I would guess so. Reverse calculation of your gross rate from your achievable goodput for TCP/IPv4 (likely what your test used) implies:
91 * ((1500-8+46) / (1500-8-20-20)) = 96.40 Mbps
so setting the shaper to 100 Mbps is likely to result in bufferbloat.
My rule of thumb is: run a few speedtest so you get a feeling which goodput you can reliably get, and then use that as gross shaper rate for sqm/cake. Yes, this will mean your shaper has some slack, but at that is generally a good idea to not set a traffic shaper to 100% of the true bottleneck rate...
That is the amount of bufferbloat you are willing to accept/tolerate; this is a local policy decision you need to take for your network (taking into account what is possible to achieve).
Personally, as a first quick and dirty method I tend to use any reliable speedtests (like speedtest.net, or https://www.waveform.com/tools/bufferbloat, fast.com) to load my link all the while running
gping 8.8.8.8 9.9.9.9 --buffer 60
to visualize the latency to two typically well-connected DNS-servers.

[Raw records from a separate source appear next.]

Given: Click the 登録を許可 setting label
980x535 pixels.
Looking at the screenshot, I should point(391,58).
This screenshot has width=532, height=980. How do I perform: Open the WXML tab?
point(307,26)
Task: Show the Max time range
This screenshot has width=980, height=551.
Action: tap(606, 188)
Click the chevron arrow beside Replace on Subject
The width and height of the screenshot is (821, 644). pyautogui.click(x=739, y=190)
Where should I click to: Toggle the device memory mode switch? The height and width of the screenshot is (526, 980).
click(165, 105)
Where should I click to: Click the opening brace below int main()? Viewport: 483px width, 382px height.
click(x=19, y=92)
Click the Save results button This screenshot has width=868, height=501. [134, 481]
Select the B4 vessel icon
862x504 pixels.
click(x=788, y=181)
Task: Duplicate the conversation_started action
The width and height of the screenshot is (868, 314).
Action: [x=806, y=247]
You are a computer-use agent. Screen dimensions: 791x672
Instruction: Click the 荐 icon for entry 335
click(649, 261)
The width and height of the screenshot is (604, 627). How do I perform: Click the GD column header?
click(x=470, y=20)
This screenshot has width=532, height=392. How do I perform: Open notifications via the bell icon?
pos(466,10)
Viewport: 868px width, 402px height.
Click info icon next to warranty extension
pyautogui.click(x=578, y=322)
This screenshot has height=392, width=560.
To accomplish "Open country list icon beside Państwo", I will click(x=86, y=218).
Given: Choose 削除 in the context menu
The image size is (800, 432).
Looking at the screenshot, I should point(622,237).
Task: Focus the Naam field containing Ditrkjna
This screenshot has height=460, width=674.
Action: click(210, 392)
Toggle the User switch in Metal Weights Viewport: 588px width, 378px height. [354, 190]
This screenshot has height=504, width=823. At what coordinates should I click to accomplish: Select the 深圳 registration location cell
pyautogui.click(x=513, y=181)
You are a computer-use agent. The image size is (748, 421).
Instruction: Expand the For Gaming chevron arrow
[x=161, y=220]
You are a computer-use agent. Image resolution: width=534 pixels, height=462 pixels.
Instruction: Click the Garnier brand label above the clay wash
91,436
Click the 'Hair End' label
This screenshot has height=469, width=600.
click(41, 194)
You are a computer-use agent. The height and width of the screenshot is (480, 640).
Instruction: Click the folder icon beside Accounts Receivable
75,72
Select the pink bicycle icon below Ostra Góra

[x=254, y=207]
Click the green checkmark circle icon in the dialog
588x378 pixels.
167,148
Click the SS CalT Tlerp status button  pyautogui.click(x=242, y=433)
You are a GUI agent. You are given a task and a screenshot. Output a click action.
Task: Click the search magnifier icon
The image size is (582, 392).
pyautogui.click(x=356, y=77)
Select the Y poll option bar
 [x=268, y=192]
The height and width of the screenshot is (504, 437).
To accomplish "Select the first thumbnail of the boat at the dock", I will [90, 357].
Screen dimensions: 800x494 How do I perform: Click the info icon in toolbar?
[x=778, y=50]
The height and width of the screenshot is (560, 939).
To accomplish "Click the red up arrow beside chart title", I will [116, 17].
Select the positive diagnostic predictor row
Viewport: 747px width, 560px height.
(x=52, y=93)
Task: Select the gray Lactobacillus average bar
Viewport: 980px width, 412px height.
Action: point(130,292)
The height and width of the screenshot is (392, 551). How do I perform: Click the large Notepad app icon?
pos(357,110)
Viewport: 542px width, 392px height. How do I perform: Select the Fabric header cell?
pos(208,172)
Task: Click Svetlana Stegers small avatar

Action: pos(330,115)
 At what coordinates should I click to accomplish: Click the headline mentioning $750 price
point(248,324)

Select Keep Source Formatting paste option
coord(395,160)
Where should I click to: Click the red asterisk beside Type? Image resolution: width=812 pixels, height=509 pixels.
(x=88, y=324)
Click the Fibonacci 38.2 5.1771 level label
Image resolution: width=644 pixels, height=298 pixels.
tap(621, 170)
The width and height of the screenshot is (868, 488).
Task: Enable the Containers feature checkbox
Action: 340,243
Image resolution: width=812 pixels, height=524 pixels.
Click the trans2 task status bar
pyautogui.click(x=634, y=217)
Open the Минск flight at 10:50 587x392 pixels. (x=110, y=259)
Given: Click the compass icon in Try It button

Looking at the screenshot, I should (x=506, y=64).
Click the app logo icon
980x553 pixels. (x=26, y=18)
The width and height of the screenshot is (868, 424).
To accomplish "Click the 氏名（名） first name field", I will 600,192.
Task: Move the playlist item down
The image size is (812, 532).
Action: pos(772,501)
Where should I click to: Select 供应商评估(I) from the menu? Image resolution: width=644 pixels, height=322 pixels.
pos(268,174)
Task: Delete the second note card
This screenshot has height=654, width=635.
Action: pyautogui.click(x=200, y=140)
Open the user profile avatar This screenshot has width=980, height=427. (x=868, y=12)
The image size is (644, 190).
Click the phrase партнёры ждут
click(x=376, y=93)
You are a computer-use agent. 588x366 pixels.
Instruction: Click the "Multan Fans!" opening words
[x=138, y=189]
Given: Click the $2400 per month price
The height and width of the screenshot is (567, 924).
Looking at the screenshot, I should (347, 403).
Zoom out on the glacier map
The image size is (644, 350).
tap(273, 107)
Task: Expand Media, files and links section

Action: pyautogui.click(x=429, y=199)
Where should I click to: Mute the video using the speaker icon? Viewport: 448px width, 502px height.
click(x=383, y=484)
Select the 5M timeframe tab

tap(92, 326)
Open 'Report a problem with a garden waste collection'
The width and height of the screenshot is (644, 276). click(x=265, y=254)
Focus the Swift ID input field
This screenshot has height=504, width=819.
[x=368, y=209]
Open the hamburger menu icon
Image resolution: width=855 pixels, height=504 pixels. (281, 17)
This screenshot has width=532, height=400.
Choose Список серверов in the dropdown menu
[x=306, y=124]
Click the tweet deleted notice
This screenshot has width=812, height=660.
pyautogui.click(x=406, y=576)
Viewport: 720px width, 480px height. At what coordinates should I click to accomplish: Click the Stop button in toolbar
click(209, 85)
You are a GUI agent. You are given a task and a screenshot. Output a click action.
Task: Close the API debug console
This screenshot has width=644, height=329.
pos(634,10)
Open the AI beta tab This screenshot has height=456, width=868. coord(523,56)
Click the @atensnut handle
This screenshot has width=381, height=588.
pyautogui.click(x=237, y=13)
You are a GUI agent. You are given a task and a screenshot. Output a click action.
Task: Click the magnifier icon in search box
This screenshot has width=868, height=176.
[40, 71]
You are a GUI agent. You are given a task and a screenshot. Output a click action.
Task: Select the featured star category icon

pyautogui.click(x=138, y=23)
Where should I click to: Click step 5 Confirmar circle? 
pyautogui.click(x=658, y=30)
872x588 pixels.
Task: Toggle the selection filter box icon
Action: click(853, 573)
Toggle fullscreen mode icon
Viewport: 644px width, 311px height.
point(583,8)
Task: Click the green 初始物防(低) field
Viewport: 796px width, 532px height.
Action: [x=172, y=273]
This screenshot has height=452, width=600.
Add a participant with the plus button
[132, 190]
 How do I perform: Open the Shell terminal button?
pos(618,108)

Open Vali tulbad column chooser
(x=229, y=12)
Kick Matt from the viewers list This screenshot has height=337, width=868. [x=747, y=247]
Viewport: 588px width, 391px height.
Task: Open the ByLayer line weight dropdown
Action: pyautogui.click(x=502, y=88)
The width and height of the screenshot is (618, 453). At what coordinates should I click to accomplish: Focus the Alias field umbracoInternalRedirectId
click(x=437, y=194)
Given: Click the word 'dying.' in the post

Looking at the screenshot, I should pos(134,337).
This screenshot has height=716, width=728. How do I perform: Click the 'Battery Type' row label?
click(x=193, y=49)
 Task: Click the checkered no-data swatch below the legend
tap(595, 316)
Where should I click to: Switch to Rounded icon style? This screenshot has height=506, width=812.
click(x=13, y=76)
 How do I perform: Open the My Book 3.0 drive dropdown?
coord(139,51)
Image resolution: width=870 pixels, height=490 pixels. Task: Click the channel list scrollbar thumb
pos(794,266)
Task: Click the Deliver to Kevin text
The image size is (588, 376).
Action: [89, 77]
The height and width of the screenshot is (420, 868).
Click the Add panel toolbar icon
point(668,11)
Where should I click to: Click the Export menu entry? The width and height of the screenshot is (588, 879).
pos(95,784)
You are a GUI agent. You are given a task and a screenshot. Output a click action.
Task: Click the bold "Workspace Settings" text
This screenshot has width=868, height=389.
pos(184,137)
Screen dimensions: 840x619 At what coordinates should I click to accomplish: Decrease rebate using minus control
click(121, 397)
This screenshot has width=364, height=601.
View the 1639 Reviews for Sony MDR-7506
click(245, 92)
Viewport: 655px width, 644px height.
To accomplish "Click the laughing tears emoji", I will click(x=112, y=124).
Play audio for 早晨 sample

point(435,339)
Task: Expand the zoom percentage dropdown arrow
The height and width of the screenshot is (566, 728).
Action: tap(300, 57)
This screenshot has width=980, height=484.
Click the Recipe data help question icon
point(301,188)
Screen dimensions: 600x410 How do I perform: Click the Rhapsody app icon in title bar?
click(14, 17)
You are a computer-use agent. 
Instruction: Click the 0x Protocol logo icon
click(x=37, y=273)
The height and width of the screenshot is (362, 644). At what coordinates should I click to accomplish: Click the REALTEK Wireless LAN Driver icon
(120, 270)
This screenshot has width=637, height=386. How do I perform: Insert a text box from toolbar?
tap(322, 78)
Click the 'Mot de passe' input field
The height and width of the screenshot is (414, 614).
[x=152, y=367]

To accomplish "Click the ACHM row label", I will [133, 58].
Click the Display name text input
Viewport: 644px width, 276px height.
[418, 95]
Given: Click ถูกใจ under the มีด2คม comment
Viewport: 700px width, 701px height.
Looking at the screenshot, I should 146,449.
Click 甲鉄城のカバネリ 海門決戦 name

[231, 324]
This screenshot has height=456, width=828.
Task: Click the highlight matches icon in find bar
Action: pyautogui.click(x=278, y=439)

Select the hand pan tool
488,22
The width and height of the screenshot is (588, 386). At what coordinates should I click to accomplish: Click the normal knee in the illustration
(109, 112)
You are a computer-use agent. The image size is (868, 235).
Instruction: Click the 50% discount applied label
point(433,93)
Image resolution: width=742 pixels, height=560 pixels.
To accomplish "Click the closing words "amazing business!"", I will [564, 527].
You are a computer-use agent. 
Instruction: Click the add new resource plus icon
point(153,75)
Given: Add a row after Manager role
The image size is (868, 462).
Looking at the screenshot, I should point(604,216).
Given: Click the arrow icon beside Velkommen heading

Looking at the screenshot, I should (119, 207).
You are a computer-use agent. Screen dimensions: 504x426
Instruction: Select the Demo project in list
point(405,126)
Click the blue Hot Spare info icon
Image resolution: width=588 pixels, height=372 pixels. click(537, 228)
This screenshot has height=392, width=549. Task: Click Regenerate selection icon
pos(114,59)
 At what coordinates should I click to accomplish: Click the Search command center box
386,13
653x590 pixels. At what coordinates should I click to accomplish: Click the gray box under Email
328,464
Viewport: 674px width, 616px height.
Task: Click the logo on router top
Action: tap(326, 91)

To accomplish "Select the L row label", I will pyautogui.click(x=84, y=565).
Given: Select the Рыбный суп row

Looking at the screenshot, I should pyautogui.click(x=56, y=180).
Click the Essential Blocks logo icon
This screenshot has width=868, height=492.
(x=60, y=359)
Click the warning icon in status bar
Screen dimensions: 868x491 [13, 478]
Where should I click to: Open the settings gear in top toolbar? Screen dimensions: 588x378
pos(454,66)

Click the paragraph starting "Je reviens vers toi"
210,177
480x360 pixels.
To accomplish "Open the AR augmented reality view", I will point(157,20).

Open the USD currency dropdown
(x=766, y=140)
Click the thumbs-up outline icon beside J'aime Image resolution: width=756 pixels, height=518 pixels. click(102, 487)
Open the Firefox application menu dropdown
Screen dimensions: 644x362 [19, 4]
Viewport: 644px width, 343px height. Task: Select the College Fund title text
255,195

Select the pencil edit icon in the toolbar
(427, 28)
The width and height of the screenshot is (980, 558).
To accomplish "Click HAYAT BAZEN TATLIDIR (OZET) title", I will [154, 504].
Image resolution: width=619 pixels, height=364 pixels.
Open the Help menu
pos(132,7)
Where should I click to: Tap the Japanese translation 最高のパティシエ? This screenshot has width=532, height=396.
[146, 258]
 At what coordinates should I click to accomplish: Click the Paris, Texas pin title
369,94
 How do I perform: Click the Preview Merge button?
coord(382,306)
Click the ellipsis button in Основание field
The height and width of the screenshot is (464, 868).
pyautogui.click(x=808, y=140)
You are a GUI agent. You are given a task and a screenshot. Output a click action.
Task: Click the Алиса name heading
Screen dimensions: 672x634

The goal is to not see intolerable RTTs during the tests up- and download phases compared to the idle phases.
That is hardly a scientific test (for those I use flent, but for flent you need publicly available netperf servers, which are hard to come by).
Alternatively you could use Apple's networkQuality tool (if you use Apple Monterey) or the go-responsiveness version of networkQuality which you would need to build yourself.
time ./networkQuality --config mensura.cdn-apple.com --port 443 --path /api/v1/gm/config --sattimeout 60 --extended-stats --logger-filename go_networkQuality_$(date +%Y%m%d_%H%M%S)
which result in output like:
08-24-2022 20:52:45 UTC Go Responsiveness to mensura.cdn-apple.com:443...
Creating a CSV data logger: go_networkQuality_20220824_225245-self-08-24-2022-20-52-45!
Creating a CSV data logger: go_networkQuality_20220824_225245-foreign-08-24-2022-20-52-45!
Creating a CSV data logger: go_networkQuality_20220824_225245-throughput-download08-24-2022-20-52-45!
Creating a CSV data logger: go_networkQuality_20220824_225245-throughput-upload08-24-2022-20-52-45!
Download: 7.369 Mbps ( 0.921 MBps), using 20 parallel connections.
Upload: 2.748 Mbps ( 0.344 MBps), using 16 parallel connections.
RPM: 249
Extended Statistics:
Maximum Segment Size: 1440
Total Bytes Retransmitted: 5632
Retransmission Ratio: 9.47%
Total Bytes Reordered: 2016000
Average RTT: 768.9375
real 0m13.331s
user 0m0.464s
sys 0m0.442s
The reported rates should be around your true rates as seen in other speedtesrs, and the RPM value tells you how responsive your link is, RPM really is just a different way to show the latency under load, but since it is the reciprocal (RPM [1/min] = 60000/(RTT [ms]; 60000/RPM[1/min] = RTT [ms]) RPM gets larger the less latency under load you experience (lower latency under load typically is considered better).